• [What is required] Copy the full listing exactly, word for word.

• [Entries provided]
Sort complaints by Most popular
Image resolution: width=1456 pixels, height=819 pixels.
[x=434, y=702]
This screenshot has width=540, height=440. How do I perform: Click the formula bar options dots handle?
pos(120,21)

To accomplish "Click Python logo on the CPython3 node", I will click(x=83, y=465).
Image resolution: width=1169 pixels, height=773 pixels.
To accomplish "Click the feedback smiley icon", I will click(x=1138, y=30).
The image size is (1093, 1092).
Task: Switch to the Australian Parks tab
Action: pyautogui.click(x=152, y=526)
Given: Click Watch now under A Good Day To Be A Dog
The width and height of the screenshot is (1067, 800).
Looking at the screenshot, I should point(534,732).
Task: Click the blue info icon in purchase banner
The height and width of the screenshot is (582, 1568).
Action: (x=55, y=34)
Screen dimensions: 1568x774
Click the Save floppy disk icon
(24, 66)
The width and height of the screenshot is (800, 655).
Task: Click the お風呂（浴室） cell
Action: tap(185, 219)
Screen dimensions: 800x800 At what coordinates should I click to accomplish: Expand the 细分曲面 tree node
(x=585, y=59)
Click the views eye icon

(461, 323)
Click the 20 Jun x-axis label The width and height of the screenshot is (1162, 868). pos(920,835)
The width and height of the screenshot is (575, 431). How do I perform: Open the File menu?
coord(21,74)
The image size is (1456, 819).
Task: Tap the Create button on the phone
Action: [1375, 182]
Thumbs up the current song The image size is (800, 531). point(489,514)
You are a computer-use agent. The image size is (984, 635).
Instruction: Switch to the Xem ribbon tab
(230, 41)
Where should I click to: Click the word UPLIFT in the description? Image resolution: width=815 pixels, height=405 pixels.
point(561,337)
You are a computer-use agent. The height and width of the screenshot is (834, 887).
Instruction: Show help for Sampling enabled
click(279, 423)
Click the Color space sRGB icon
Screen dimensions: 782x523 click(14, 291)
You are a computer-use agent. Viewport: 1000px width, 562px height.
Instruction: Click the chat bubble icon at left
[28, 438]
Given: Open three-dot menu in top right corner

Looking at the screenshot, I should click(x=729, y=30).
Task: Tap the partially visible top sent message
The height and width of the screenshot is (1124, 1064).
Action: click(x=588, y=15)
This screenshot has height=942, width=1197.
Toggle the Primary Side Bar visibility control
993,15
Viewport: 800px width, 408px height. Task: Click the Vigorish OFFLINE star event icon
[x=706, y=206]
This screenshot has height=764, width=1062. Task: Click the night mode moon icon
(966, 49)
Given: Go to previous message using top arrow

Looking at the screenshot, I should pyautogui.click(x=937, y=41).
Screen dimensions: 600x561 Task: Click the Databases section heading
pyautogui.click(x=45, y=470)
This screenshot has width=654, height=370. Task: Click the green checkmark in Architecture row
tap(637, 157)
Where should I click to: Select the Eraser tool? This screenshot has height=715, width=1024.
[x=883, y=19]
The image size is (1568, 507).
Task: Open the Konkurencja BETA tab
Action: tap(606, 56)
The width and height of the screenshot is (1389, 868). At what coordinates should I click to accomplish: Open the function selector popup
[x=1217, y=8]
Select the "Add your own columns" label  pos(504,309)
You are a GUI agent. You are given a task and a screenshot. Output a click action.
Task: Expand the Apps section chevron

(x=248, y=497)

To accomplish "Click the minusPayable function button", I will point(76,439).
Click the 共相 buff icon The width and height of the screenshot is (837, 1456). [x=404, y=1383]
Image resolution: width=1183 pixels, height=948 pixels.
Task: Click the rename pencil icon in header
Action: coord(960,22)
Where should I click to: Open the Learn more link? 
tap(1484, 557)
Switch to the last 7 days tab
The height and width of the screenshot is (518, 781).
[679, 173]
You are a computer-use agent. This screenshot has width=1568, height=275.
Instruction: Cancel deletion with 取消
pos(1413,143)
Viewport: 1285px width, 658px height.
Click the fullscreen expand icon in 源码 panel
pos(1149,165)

• [Written solution]
Sort complaints by Most popular
Image resolution: width=1456 pixels, height=819 pixels.
[x=434, y=702]
This screenshot has width=540, height=440. How do I perform: Click the formula bar options dots handle?
pos(120,21)

To accomplish "Click Python logo on the CPython3 node", I will click(x=83, y=465).
Image resolution: width=1169 pixels, height=773 pixels.
To accomplish "Click the feedback smiley icon", I will click(x=1138, y=30).
The image size is (1093, 1092).
Task: Switch to the Australian Parks tab
Action: pyautogui.click(x=152, y=526)
Given: Click Watch now under A Good Day To Be A Dog
The width and height of the screenshot is (1067, 800).
Looking at the screenshot, I should point(534,732).
Task: Click the blue info icon in purchase banner
The height and width of the screenshot is (582, 1568).
Action: (x=55, y=34)
Screen dimensions: 1568x774
Click the Save floppy disk icon
(24, 66)
The width and height of the screenshot is (800, 655).
Task: Click the お風呂（浴室） cell
Action: tap(185, 219)
Screen dimensions: 800x800 At what coordinates should I click to accomplish: Expand the 细分曲面 tree node
(x=585, y=59)
Click the views eye icon

(461, 323)
Click the 20 Jun x-axis label The width and height of the screenshot is (1162, 868). pos(920,835)
The width and height of the screenshot is (575, 431). How do I perform: Open the File menu?
coord(21,74)
The image size is (1456, 819).
Task: Tap the Create button on the phone
Action: [1375, 182]
Thumbs up the current song The image size is (800, 531). point(489,514)
You are a computer-use agent. The image size is (984, 635).
Instruction: Switch to the Xem ribbon tab
(230, 41)
Where should I click to: Click the word UPLIFT in the description? Image resolution: width=815 pixels, height=405 pixels.
point(561,337)
You are a computer-use agent. The height and width of the screenshot is (834, 887).
Instruction: Show help for Sampling enabled
click(279, 423)
Click the Color space sRGB icon
Screen dimensions: 782x523 click(14, 291)
You are a computer-use agent. Viewport: 1000px width, 562px height.
Instruction: Click the chat bubble icon at left
[28, 438]
Given: Open three-dot menu in top right corner

Looking at the screenshot, I should click(x=729, y=30).
Task: Tap the partially visible top sent message
The height and width of the screenshot is (1124, 1064).
Action: click(x=588, y=15)
This screenshot has height=942, width=1197.
Toggle the Primary Side Bar visibility control
993,15
Viewport: 800px width, 408px height. Task: Click the Vigorish OFFLINE star event icon
[x=706, y=206]
This screenshot has height=764, width=1062. Task: Click the night mode moon icon
(966, 49)
Given: Go to previous message using top arrow

Looking at the screenshot, I should pyautogui.click(x=937, y=41).
Screen dimensions: 600x561 Task: Click the Databases section heading
pyautogui.click(x=45, y=470)
This screenshot has width=654, height=370. Task: Click the green checkmark in Architecture row
tap(637, 157)
Where should I click to: Select the Eraser tool? This screenshot has height=715, width=1024.
[x=883, y=19]
The image size is (1568, 507).
Task: Open the Konkurencja BETA tab
Action: tap(606, 56)
The width and height of the screenshot is (1389, 868). At what coordinates should I click to accomplish: Open the function selector popup
[x=1217, y=8]
Select the "Add your own columns" label  pos(504,309)
You are a GUI agent. You are given a task and a screenshot. Output a click action.
Task: Expand the Apps section chevron

(x=248, y=497)

To accomplish "Click the minusPayable function button", I will point(76,439).
Click the 共相 buff icon The width and height of the screenshot is (837, 1456). [x=404, y=1383]
Image resolution: width=1183 pixels, height=948 pixels.
Task: Click the rename pencil icon in header
Action: coord(960,22)
Where should I click to: Open the Learn more link? 
tap(1484, 557)
Switch to the last 7 days tab
The height and width of the screenshot is (518, 781).
[679, 173]
You are a computer-use agent. This screenshot has width=1568, height=275.
Instruction: Cancel deletion with 取消
pos(1413,143)
Viewport: 1285px width, 658px height.
Click the fullscreen expand icon in 源码 panel
pos(1149,165)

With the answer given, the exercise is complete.